**WHAT IS BEING ASKED:**
Sift the material for lines containing "click", and return them.

**MATERIAL PROVIDED:**
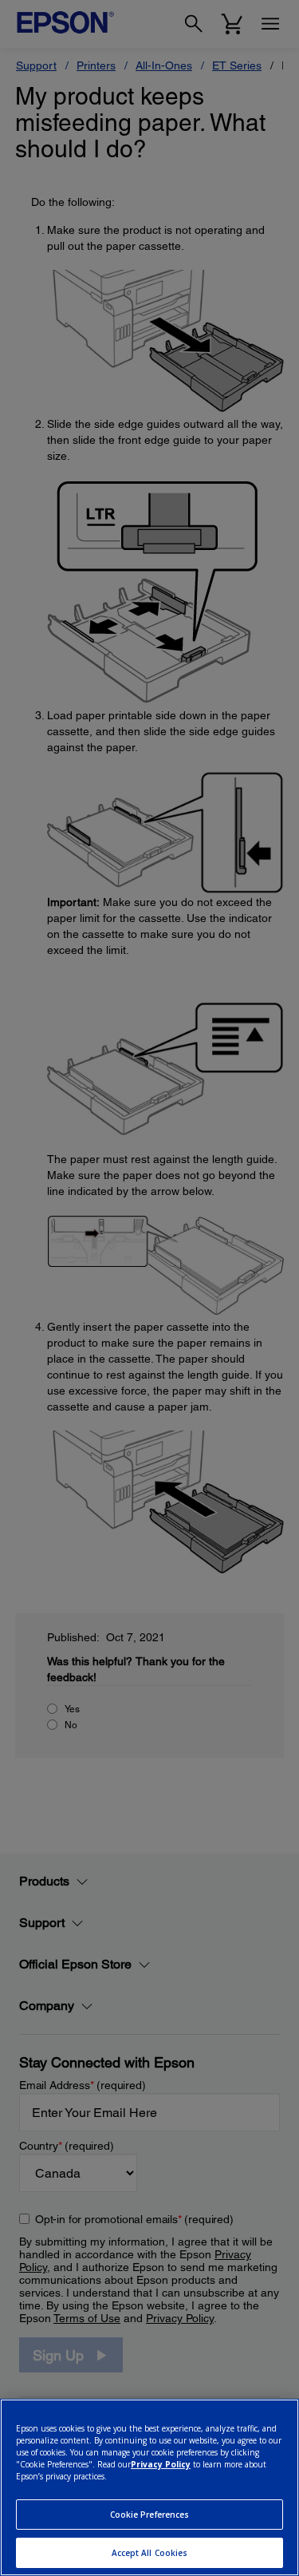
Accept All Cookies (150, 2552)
---
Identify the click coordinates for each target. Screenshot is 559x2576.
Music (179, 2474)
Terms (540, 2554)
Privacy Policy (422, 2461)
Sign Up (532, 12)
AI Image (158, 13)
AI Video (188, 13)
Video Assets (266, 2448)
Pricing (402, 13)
...
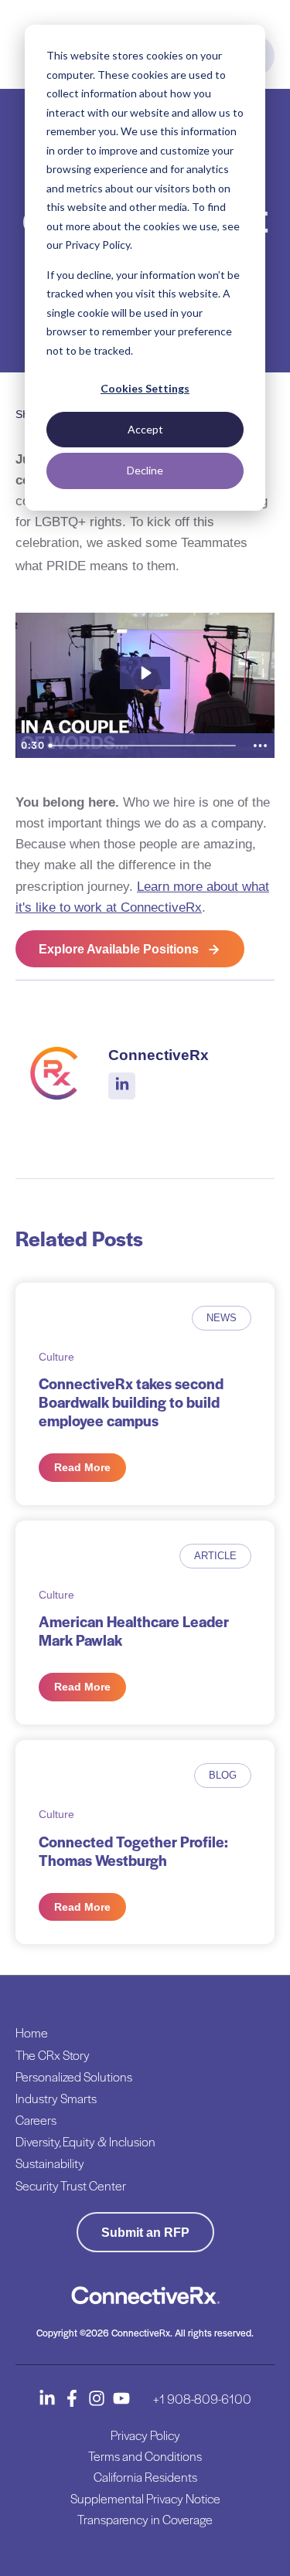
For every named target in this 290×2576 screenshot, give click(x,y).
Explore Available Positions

**EXPECTED ANSWER:**
Identify the click coordinates for each target. Screenshot is 559x2576.
For every named target in this 290×2576 screenshot, give click(x,y).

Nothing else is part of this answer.